(Word and element location data)
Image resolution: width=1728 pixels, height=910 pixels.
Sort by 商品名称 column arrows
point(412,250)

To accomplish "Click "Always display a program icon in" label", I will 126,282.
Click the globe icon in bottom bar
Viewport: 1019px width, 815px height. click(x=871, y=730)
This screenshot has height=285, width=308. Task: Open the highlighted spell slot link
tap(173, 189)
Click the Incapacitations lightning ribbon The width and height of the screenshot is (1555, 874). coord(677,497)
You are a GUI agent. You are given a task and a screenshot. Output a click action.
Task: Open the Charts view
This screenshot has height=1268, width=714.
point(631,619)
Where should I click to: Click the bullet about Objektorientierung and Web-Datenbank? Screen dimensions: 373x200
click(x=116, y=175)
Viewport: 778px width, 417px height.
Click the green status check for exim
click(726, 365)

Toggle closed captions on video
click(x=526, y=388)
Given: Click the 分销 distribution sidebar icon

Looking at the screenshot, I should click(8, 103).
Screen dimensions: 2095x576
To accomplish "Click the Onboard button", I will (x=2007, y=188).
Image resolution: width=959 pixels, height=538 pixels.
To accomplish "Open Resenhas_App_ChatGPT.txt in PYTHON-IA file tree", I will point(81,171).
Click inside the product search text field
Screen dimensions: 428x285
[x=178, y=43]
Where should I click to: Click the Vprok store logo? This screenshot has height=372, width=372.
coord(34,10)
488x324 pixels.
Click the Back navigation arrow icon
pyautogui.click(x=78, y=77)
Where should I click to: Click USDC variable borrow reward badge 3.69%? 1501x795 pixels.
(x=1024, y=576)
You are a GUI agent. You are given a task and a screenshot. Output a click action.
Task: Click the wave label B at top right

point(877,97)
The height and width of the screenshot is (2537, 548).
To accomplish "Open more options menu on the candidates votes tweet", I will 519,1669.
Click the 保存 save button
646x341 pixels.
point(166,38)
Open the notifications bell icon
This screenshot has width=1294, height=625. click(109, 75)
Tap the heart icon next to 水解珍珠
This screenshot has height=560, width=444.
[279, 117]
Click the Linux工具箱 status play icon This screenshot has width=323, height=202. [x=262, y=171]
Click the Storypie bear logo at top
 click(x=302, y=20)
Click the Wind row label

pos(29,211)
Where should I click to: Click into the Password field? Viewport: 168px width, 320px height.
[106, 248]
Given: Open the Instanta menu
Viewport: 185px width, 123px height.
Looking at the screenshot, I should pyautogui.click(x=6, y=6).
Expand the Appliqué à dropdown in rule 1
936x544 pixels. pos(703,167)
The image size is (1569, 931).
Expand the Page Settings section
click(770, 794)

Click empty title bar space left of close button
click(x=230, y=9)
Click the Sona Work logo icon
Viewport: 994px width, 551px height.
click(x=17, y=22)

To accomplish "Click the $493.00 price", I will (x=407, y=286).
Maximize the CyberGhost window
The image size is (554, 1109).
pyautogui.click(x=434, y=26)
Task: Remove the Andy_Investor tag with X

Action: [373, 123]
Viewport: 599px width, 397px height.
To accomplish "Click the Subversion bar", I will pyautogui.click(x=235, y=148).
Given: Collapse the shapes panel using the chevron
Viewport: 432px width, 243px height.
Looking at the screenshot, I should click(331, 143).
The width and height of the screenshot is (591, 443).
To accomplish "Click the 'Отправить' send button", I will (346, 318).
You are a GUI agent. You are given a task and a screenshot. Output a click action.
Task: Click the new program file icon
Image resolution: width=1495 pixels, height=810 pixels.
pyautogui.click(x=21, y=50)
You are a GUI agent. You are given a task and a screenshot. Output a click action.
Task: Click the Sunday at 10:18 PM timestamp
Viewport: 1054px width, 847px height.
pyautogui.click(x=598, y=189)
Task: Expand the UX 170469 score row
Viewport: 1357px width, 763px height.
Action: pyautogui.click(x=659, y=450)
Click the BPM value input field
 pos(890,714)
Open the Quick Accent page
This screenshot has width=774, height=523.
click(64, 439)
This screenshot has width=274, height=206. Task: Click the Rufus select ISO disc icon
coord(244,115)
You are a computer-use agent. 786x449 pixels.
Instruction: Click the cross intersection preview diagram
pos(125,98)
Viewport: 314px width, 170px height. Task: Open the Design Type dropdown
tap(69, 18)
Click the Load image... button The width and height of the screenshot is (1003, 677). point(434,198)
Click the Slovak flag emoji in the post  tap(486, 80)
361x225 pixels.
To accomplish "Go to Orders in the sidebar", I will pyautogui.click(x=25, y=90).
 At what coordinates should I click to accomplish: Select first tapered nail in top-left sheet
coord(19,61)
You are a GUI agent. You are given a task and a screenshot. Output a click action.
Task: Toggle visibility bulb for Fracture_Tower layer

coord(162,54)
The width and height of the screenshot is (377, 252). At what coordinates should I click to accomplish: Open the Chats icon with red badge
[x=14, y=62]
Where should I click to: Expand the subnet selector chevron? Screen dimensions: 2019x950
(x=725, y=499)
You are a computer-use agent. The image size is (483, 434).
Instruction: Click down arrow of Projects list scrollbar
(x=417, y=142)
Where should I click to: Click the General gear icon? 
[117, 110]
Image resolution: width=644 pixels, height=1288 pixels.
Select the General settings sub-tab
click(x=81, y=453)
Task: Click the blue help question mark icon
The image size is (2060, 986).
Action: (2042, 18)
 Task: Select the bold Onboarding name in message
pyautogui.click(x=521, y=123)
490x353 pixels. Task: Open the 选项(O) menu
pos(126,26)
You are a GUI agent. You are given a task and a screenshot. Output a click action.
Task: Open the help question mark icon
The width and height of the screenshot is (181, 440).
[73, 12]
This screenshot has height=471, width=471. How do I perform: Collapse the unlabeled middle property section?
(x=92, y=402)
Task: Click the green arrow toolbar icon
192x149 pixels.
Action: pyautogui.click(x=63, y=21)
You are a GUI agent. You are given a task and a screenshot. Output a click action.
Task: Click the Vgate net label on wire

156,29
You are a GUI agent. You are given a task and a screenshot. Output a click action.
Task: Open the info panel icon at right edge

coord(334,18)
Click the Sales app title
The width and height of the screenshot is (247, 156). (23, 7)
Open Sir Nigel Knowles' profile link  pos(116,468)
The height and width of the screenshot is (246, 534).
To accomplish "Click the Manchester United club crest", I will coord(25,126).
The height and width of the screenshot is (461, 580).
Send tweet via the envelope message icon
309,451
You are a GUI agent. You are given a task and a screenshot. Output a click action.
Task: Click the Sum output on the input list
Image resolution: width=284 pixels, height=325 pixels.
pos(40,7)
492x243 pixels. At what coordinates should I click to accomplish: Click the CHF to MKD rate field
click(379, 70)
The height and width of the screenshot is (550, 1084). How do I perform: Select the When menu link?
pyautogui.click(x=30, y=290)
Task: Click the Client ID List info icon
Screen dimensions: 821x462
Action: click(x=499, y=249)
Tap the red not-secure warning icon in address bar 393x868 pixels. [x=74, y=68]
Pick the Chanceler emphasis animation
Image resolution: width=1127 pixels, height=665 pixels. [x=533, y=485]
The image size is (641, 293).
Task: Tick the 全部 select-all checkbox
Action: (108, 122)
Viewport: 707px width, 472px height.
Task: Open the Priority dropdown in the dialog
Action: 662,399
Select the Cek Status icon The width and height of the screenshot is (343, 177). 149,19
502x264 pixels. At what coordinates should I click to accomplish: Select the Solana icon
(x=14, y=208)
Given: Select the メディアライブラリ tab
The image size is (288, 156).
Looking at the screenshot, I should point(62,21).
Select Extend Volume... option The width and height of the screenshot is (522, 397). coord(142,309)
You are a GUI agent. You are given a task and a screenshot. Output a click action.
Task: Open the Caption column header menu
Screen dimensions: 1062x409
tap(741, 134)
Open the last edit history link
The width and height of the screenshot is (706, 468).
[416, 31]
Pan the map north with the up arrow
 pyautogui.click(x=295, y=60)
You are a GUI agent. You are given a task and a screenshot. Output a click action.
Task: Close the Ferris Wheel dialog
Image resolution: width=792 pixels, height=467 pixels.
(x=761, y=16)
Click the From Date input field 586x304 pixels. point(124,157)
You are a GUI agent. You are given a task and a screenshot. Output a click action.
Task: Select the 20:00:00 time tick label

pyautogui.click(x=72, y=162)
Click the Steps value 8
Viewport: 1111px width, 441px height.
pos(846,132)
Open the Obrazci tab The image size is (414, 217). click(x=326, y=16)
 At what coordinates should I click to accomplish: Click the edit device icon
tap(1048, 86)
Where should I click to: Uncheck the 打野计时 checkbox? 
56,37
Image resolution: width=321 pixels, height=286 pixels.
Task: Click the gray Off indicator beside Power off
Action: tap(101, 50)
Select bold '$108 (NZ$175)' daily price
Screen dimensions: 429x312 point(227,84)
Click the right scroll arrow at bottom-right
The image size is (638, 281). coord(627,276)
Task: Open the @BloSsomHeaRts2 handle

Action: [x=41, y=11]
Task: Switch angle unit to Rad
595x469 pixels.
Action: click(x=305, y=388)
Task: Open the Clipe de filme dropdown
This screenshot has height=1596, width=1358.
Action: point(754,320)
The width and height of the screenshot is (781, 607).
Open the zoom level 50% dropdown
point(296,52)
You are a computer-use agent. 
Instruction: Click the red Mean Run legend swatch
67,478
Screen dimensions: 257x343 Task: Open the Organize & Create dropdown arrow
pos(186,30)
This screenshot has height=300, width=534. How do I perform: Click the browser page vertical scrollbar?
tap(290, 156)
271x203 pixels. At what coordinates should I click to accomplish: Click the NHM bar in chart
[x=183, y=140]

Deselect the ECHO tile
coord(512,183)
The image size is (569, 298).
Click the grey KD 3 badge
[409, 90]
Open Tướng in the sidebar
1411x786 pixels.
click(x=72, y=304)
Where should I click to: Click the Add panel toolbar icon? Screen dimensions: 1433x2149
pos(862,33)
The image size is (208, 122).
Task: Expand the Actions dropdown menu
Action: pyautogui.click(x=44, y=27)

— What the task asks —
Reproduce every line of the items above without any change, from the line containing "Select Extend Volume..." down through the line containing "pyautogui.click(x=295, y=60)".

— Solution for this exercise —
Select Extend Volume... option The width and height of the screenshot is (522, 397). coord(142,309)
You are a GUI agent. You are given a task and a screenshot. Output a click action.
Task: Open the Caption column header menu
Screen dimensions: 1062x409
tap(741, 134)
Open the last edit history link
The width and height of the screenshot is (706, 468).
[416, 31]
Pan the map north with the up arrow
 pyautogui.click(x=295, y=60)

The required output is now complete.